Several new traffic-related laws kick in this week in Texas

| Tuesday, August 30, 2005

Texas lawmakers have wrapped up their work for the year, but not before approving several notable traffic laws that are scheduled to go into effect Thursday, Sept. 1.

They include the following:

HB51 requires installation of an ignition interlock device if driver is found guilty of having a blood alcohol level of 0.15 percent or higher.

HB754 closes the loophole that prevents police from cracking down on tarping laws. It allows police to ticket anyone not covering their load of loose material with a tarp, whether it’s in the process of spilling something or not. It also allows judges to increase fines for violations.

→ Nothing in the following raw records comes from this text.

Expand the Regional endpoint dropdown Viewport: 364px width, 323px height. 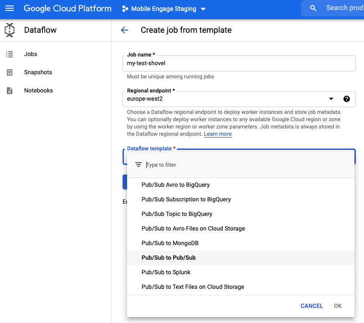point(331,99)
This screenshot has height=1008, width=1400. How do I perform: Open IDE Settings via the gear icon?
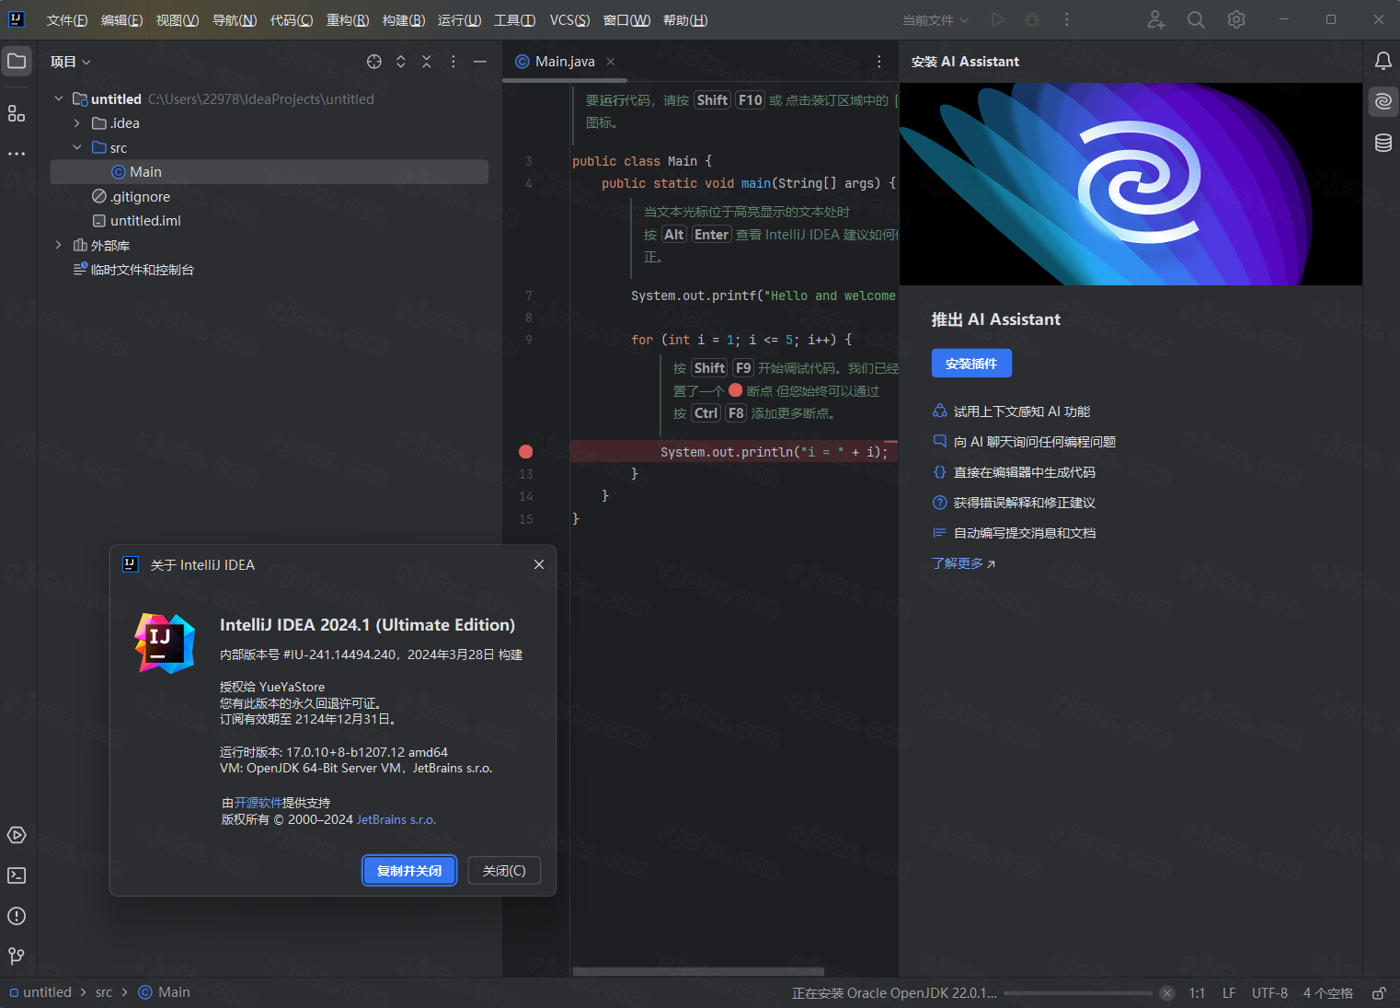1235,19
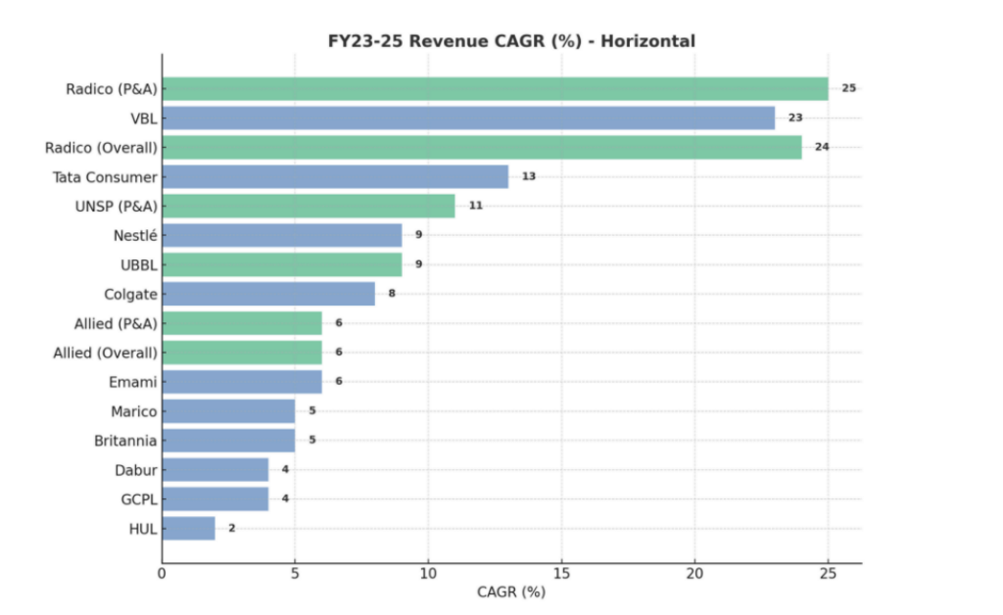
Task: Click the chart title text
Action: 510,41
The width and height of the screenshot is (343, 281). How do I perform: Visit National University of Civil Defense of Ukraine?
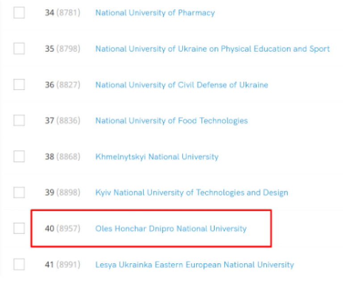coord(181,84)
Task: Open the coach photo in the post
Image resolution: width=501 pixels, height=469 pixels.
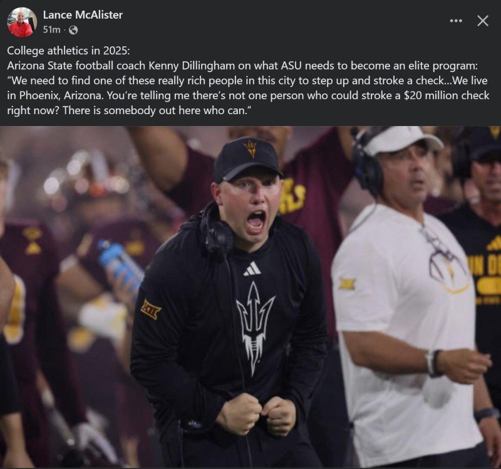Action: point(251,297)
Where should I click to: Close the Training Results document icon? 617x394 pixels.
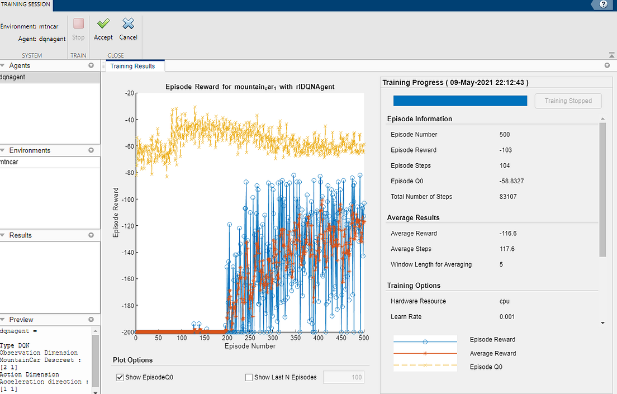pyautogui.click(x=607, y=65)
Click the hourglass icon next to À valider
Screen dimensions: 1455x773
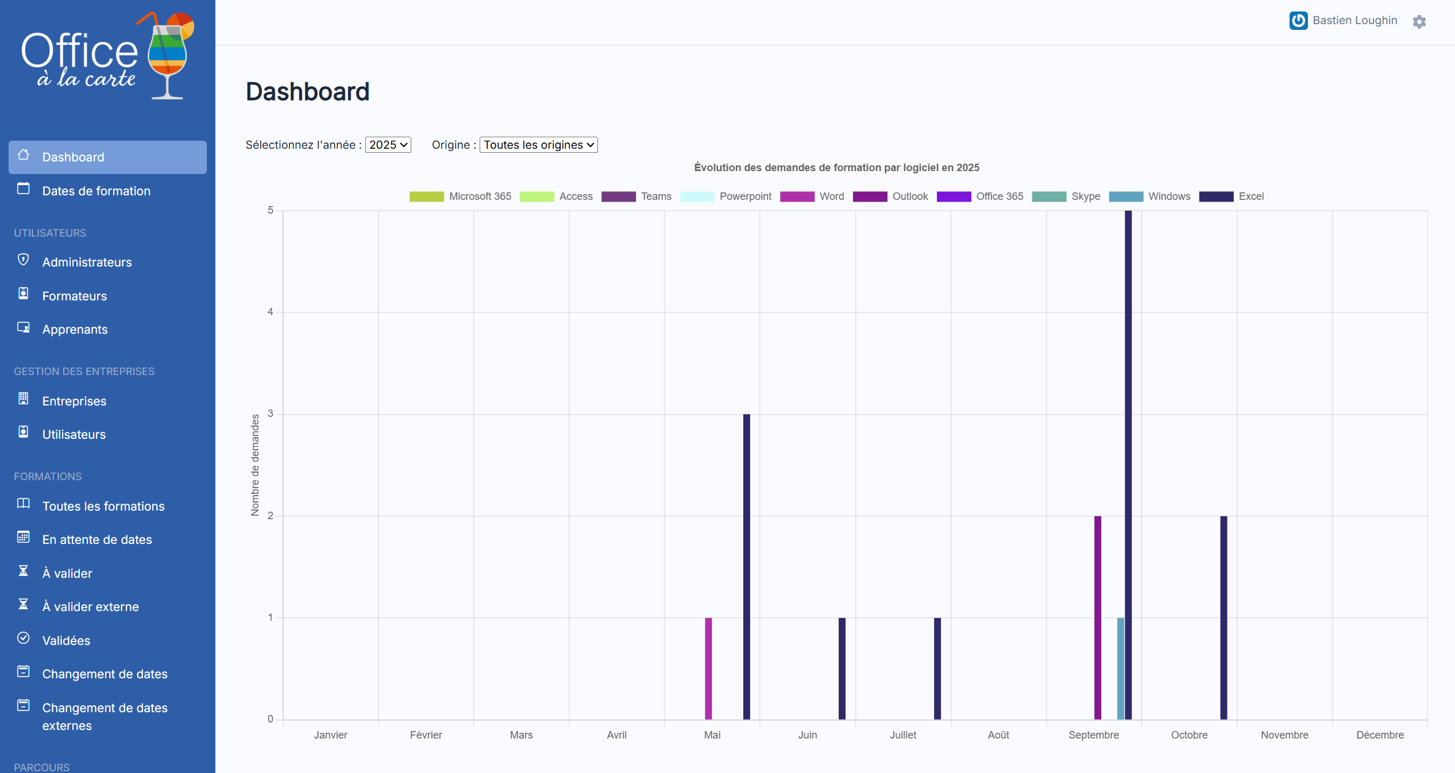[x=23, y=571]
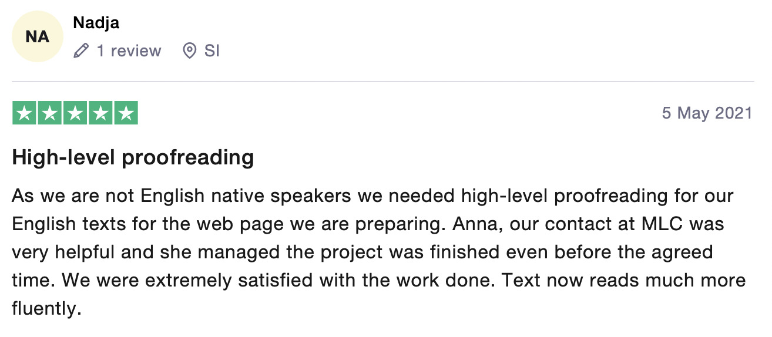The height and width of the screenshot is (337, 772).
Task: Click the SI country code
Action: [x=212, y=51]
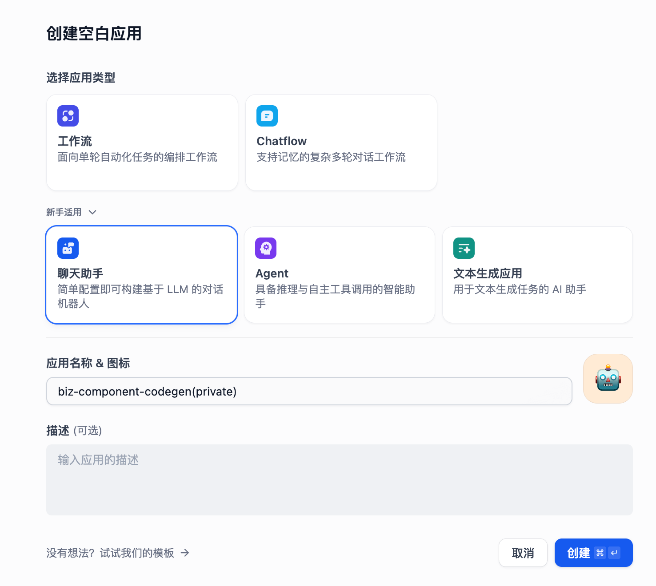Click the purple Workflow (工作流) icon
The image size is (656, 586).
68,116
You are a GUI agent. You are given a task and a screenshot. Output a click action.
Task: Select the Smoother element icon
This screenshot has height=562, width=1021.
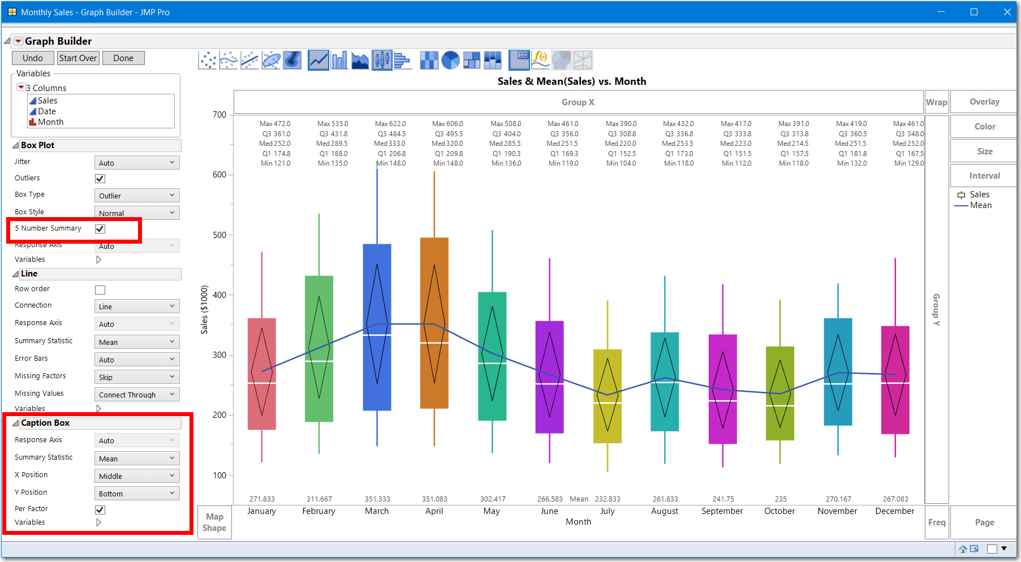pos(229,60)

HB1481 creates a traffic violation for driving around a barricade put on the road because of dangerous conditions. It also makes it a Class B misdemeanor if a person drives around a barricade that has been placed on the roadway because of water.

HB1484 specifies that a person commits a traffic offense, if they are involved in an accident on a freeway and fail to move their vehicle, if it is drivable, to an area clear of traffic.

HB2257 allows the Texas Transportation Commission to establish a daytime speed limit of 80 mph for personal vehicles on certain stretches of Interstates 10 and 20 in western Texas. Trucks would continue to be restricted to the current 70 mph limit posted in those areas.

SB1005 provides that a moving violation committed by a driver younger than 25 years of age would require the driver to complete a driving safety course. If the driver holds a provisional license, they must submit to a road test. Failure by the driver to fulfill the obligation would result in a conviction for that traffic offense.

SB1257 disqualifies a person from holding a commercial driver’s license if the person’s driving “is determined to constitute an imminent hazard.” It also makes it illegal for young drivers to use cell phones for the first six months that they have a license. And it prohibits passenger bus drivers transporting minors from talking on the phone, except in an emergency.

SB1258 specifies that a CDL or commercial driver learner’s permit expire in five years instead of six years.

SB1670 requires the Texas Department of Insurance, in consultation with other agencies, to establish a verification program of whether vehicle owners have auto insurance. It is intended to reduce the number of uninsured drivers.